During his visit Clooney will present a one million US dollar (£700,000) prize at a ceremony celebrating individuals who risk their lives for others.

The series of events are being held 101 years to the day that Armenians say the Ottoman Empire began a genocide against their people, causing hundreds of thousands to flee the country as refugees.

Armenians claim up to 1.5 million people were killed, a figure disputed by modern-day Turkey.

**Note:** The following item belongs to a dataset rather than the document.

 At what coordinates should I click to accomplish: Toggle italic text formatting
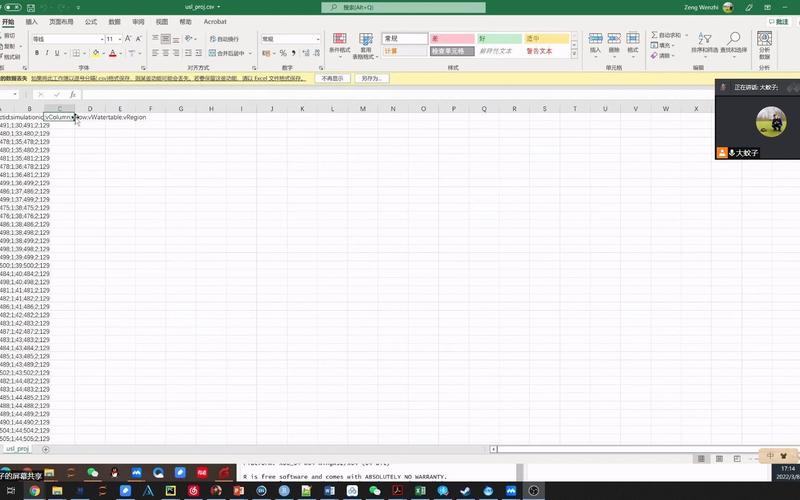click(x=47, y=53)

Turkey strongly disputes claims that the events of 1915 were a genocide.

Clooney's wife, human rights lawyer Amal Clooney, has previously campaigned and worked for international recognition of the Armenian genocide, making her a popular figure amongst Armenians.

Clooney joked that he was in the country as "Amal's husband".

He also rejected claims that films about genocide such as Hotel Rwanda desensitised viewers, and said the 24-hour news cycle was more to blame.

However, the actor praised news organisations' coverage of the death of three-year-old Syrian Alan Kurdi, whose body washed up on a Turkish beach in September as his family tried to reach Europe, causing global outcry over the refugee crisis.

"When it matters and when news organisations are very effective is when it is one small boy washed up on the shore, and for a period of time we focused on that and it mattered."

On Sunday he will hand out the inaugural Aurora Prize to one of four individuals that includes a 100,000 US dollar (£70,000) grant as well as the opportunity to nominate an organisation - that has inspired the winner - for a one million US dollar award.

Alongside Clooney on the prize selection committee is the Holocaust survivor and Nobel Laureate Elie Wiesel, former president of Ireland Mary Robinson, and the former Australian foreign minister Gareth Evans.